The world’s biggest luxury-goods company said Japan was boosted by promotional activity like staging Louis Vuitton’s latest runway show there, while Europe was helped by more favorable comparisons in France after a decline in tourism a year earlier. The Paris-based company sounded a cautious note about the second half, citing “geopolitical and economic instability.”

LVMH’s report Wednesday underlined a luxury industry recovery that began in China after a multiyear slowdown caused in part by a crackdown in corruption. The company’s shares are up about 20 percent since the start of the year, as investors have welcomed the improved outlook and a €6.5 billion deal for LMVH to take full control of Christian Dior. In May, LVMH surpassed energy giant Total SA to become France’s most valuable company.

“LVMH has enjoyed an excellent first half, to which all our businesses contributed,” Chief Executive Officer Bernard Arnault said in a statement. “In an environment that remains uncertain, we approach the second half of the year with caution.”
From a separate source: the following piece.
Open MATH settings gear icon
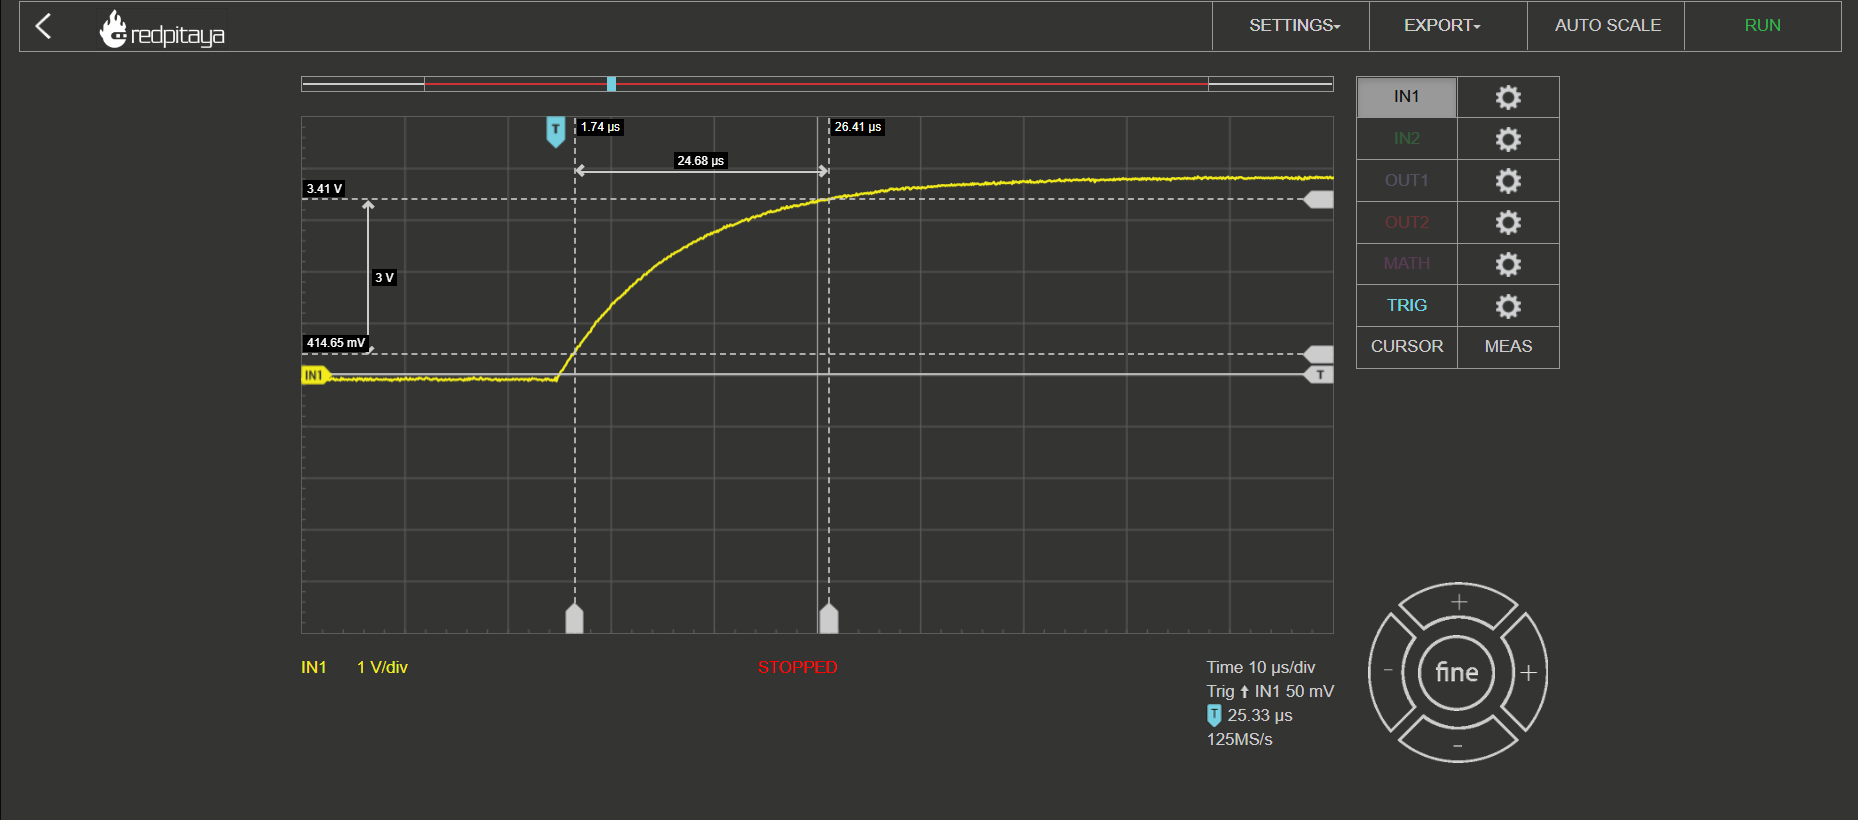 click(x=1508, y=264)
Profit from recurring operations rose 23 percent to €3.64 billion ($4.23 billion) in the first half, LVMH said. Analysts expected €3.61 billion. Second-quarter sales rose 12 percent on an organic basis, slower than the first quarter’s 13 percent jump but above analyst predictions.

While sales gains in the second quarter were led by China, up 17 percent, Japan and Europe showed increases of 11 percent each. Luxury companies have been focusing promotional activity on a new shopping center in Tokyo.

“It’s a pretty healthy situation in Japan, particularly the local customers,” Chief Financial Officer Jean-Jacques Guiony said on a conference call.